Message ID | 20230811012334.3392220-1-shinichiro.kawasaki@wdc.com (mailing list archive) |
---|---|
State | New, archived |
Headers | show |
Series | [blktests] nvme/rc: fix nvme device readiness check after _nvme_connect_subsys | expand |
On 8/10/2023 6:23 PM, Shin'ichiro Kawasaki wrote: > The helper function _nvme_connect_subsys() creates a nvme device. It may > take some time after the function call until the device gets ready for > I/O. So it is expected that the test cases call _find_nvme_dev() after > _nvme_connect_subsys() before I/O. _find_nvme_dev() returns the path of > the created device, and it also waits for uuid and wwid sysfs attributes > of the created device get ready. This wait works as the wait for the > device I/O readiness. > > However, this wait by _find_nvme_dev() has two problems. The first > problem is missing call of _find_nvme_dev(). The test case nvme/047 > calls _nvme_connect_subsys() twice, but _find_nvme_dev() is called only > for the first _nvme_connect_subsys() call. This causes too early I/O to > the device with tcp transport [1]. Fix this by moving the code for > device readiness wait from _find_nvme_dev() to _nvme_connect_subsys(). > > The second problem is wrong paths for the sysfs attributes. The paths > do not include namespace index, so the check for the attributes always > fail. Still _find_nvme_dev() does 1 second wait and allows the device > get ready for I/O in most cases, but this is not intended behavior. > Fix the paths by adding the namespace index. > > On top of the checks for sysfs attributes, add check for the created > device file. This ensures that the create device is ready for I/O. > > [1] https://lore.kernel.org/linux-block/CAHj4cs9GNohGUjohNw93jrr8JGNcRYC-ienAZz+sa7az1RK77w@mail.gmail.com/ > > Fixes: c766fccf3aff ("Make the NVMe tests more reliable") > Signed-off-by: Shin'ichiro Kawasaki <shinichiro.kawasaki@wdc.com> > --- Thanks for fixing this, looks good to me. Reviewed-by: Chaitanya Kulkarni <kch@nvidia.com> -ck
On Fri, Aug 11, 2023 at 10:23:34AM +0900, Shin'ichiro Kawasaki wrote: > --- a/tests/nvme/rc > +++ b/tests/nvme/rc > @@ -425,6 +425,7 @@ _nvme_connect_subsys() { > local keep_alive_tmo="" > local reconnect_delay="" > local ctrl_loss_tmo="" > + local dev i > > while [[ $# -gt 0 ]]; do > case $1 in > @@ -529,6 +530,16 @@ _nvme_connect_subsys() { > fi > > nvme connect "${ARGS[@]}" 2> /dev/null > + > + dev=$(_find_nvme_dev "$subsysnqn") > + for ((i = 0; i < 10; i++)); do > + if [[ -b /dev/${dev}n1 && > + -e /sys/block/${dev}n1/uuid && > + -e /sys/block/${dev}n1/wwid ]]; then > + return > + fi > + sleep .1 > + done > } Not sure if this going to work for the passthru case as intended. If you look at the _find_nvme_passthru_loop_dev() function, there is a logic to figure out which namespace to use. _nvmet_passthru_target_connect() is also using _nvme_connect_subsys() so it is possible that the test device for the passthru case uses not namespace 1. If namespace 1 doesn't exist we just loop for 1 second. So in this particular case nothing changes. Still not nice. Thinking about it, shouldn't we log that we couldn't find the device/uuid/wwid at the end of the loop?
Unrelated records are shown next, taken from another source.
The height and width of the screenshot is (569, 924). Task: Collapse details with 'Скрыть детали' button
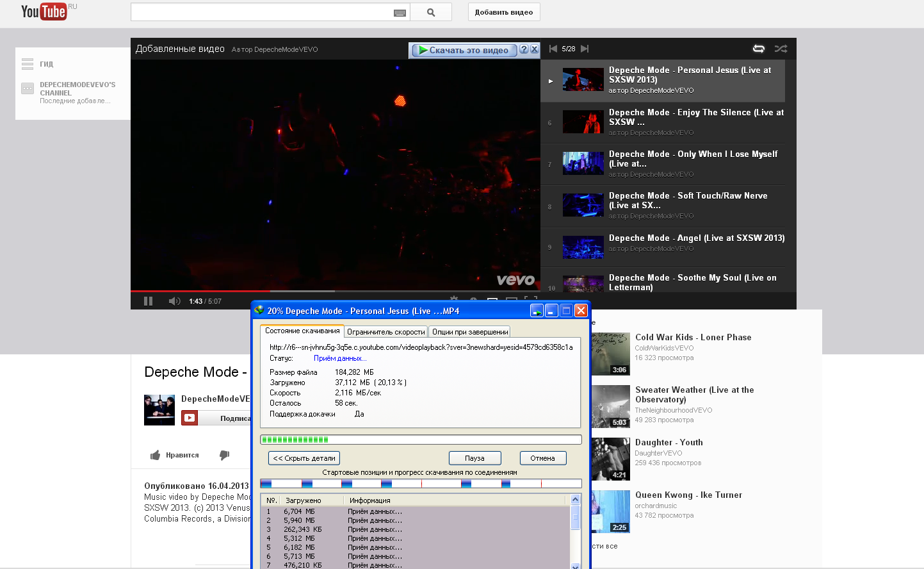click(x=304, y=458)
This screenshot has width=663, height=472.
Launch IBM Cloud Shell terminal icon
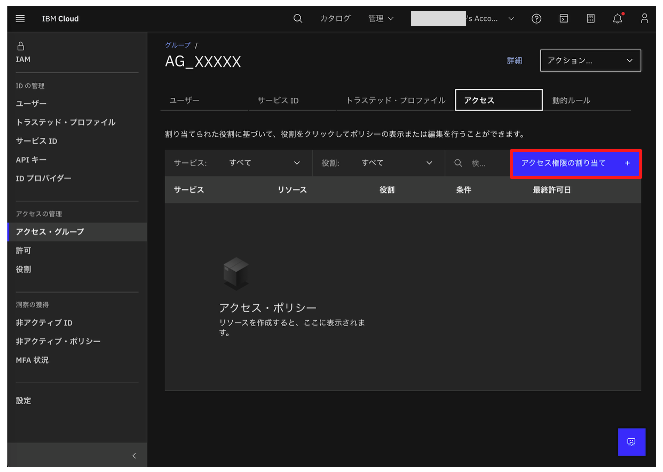tap(564, 19)
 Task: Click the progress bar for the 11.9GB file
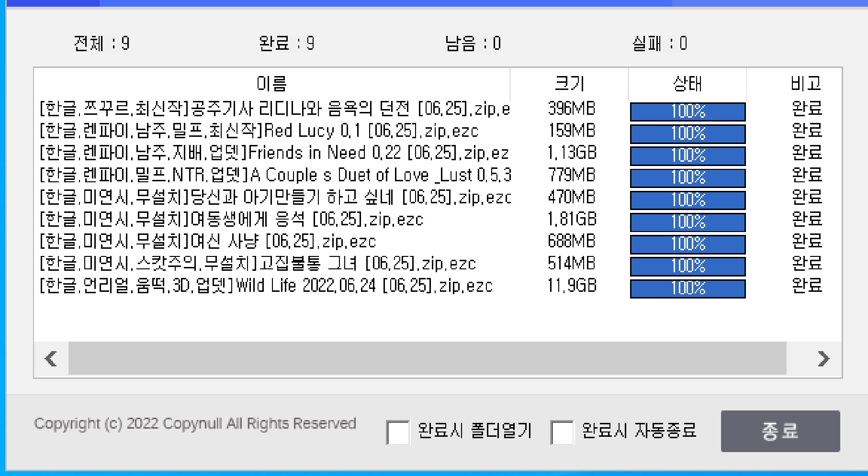pos(688,288)
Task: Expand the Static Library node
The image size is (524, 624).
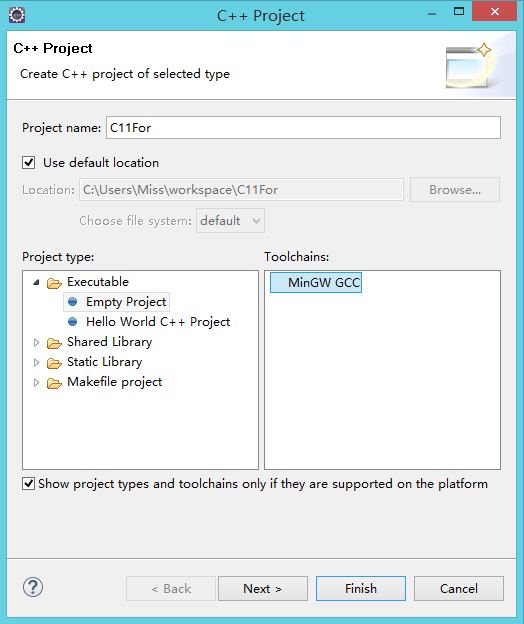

> The helper function _nvme_connect_subsys() creates a nvme device. It may > take some time after the function call until the device gets ready for > I/O. So it is expected that the test cases call _find_nvme_dev() after > _nvme_connect_subsys() before I/O. _find_nvme_dev() returns the path of > the created device, and it also waits for uuid and wwid sysfs attributes > of the created device get ready. This wait works as the wait for the > device I/O readiness. Shouldn't this call udevadm --settle or something?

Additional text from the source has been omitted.